Aurore boréale en Norvège

Les aurores polaires, somptueuses manifestations de l’activité solaire

22 avril 2013

Cette splendide aurore boréale illumine le ciel, sublimant le paysage enneigé des environs de Tromsø, en Norvège.

La nuit se pare de ces fabuleux voiles colorés lorsque des particules chargées, éjectées par le Soleil et transportées par le vent solaire, s’engouffrent dans les lignes du champ magnétique de la Terre et entrent en collision avec des atomes de la haute atmosphère. Si ces particules rencontrent des atomes d’oxygène, l’aurore est en général de couleur verte, comme celle photographiée près de Tromsø.

Le lien entre les aurores et l’activité solaire a été établi il y a plusieurs siècles, mais il a fallu attendre l’apparition des satellites pour que les scientifiques puissent commencer à déchiffrer les mécanismes physiques qui sont à l’origine de ces phénomènes spectaculaires.

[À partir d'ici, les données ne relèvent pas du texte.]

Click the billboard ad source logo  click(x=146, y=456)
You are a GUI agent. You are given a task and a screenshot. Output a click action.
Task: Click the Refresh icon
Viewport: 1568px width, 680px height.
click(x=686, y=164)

Pour mieux comprendre comment le Soleil interagit avec notre planète, l’ESA a lancé la mission Cluster, constellation de quatre satellites qui volent en formation à travers l’environnement magnétique de la Terre.

Une étude récente a utilisé des données recueillies par Cluster pour analyser ce que l’on appelle les « sous-orages ». Ces phénomènes magnétiques violents sont provoqués par des variations du flux de particules chargées qui sont charriées par le vent solaire et entrent en collision avec le bouclier magnétique de la Terre, la magnétosphère.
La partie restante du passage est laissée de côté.